Agenzia S.I.R.
- Industry: News agency
- Founded: 1988; 38 years ago
- Founder: Episcopal Conference of Italy
- Headquarters: Rome, Italy
- Website: www.agensir.it

= Agenzia S.I.R. =

Italian Catholic news agency

Agenzia S.I.R., also Agenzia Sir, AgenSir or AgenSIR, is the news agency of the Italian Catholic Church. S.I.R. stands for "Servizio Informazione Religiosa" (Religious Information Service).

== History and mission ==

The agency was established in 1988 by the Italian Federation of Catholic Weeklies, with support from the Italian Episcopal Conference (CEI). Its first weekly publication, dated 13 January 1989, outlined the agency's commitment to providing objective and rigorous religious journalism, avoiding ideological or partisan biases. In line with Catholic journalistic traditions, it seeks to promote understanding of religious matters by highlighting their roots and significance.

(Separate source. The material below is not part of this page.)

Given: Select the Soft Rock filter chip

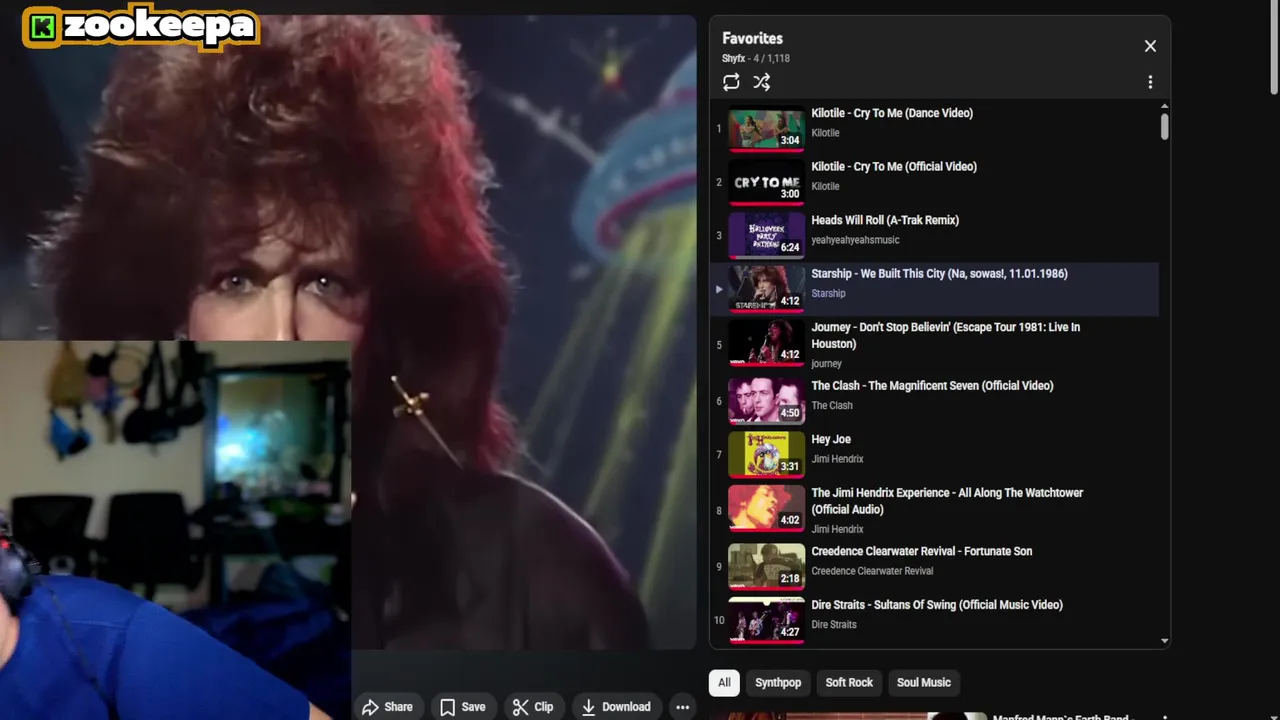Looking at the screenshot, I should 849,682.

Initially a weekly publication, SIR became biweekly in 1990. Adopting new technologies, it began distributing news via email and fax in 1994 and launched its website on 20 September 1995, making it one of Italy's pioneering Catholic web services. The site underwent several updates.

AgenSir provides information not only to media professionals but also to individuals engaged in pastoral, cultural, social, and political responsibilities. Its content encompasses CEI pastoral bodies, Italian dioceses, associations, volunteering, institutional activities, and Church documents. By offering an alternative to secular media's ideological narratives, AgenSir aims to uphold truth and freedom in religious reporting. Its website serves as a central platform for its publications.